SUPPLIED RECORDS:
▬▬▬

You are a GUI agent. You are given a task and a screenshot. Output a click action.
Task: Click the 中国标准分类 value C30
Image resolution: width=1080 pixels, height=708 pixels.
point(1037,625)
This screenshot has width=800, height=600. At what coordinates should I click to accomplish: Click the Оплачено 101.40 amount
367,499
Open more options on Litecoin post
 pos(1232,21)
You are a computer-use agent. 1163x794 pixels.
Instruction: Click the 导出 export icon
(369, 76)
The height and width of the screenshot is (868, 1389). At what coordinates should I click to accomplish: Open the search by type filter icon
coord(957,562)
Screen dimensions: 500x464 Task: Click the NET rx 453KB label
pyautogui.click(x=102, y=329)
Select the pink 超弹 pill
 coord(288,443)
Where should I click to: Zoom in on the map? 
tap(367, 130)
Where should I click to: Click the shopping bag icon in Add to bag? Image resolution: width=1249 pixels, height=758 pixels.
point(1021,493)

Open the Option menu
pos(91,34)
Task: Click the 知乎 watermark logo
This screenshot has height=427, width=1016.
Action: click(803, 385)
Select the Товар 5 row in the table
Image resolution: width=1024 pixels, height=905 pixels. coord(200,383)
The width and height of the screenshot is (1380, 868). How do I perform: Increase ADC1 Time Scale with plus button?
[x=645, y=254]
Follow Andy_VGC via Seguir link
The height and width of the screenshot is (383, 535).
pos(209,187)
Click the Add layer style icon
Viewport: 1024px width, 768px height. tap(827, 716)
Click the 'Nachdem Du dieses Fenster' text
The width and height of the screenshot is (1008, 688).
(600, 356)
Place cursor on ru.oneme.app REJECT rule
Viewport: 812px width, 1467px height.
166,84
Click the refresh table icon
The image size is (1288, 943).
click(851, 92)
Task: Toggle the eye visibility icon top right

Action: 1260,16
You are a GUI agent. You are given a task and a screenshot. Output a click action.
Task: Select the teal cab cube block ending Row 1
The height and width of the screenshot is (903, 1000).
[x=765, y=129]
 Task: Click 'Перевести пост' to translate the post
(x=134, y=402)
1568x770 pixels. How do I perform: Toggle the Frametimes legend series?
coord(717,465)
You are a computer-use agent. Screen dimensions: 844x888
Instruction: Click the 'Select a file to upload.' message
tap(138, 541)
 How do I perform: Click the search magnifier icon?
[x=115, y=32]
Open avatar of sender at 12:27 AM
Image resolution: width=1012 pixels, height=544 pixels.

▬▬▬

ABOUT THIS EXERCISE: The answer must be all the lines above that hold the word "agent".

ANSWER SPACE:
You are a GUI agent. You are given a task and a screenshot. Output a click action.
You are a computer-use agent. 1163x794 pixels.
You are a GUI agent. You are given a task and a screenshot. Output a click action.
You are a computer-use agent. Screen dimensions: 844x888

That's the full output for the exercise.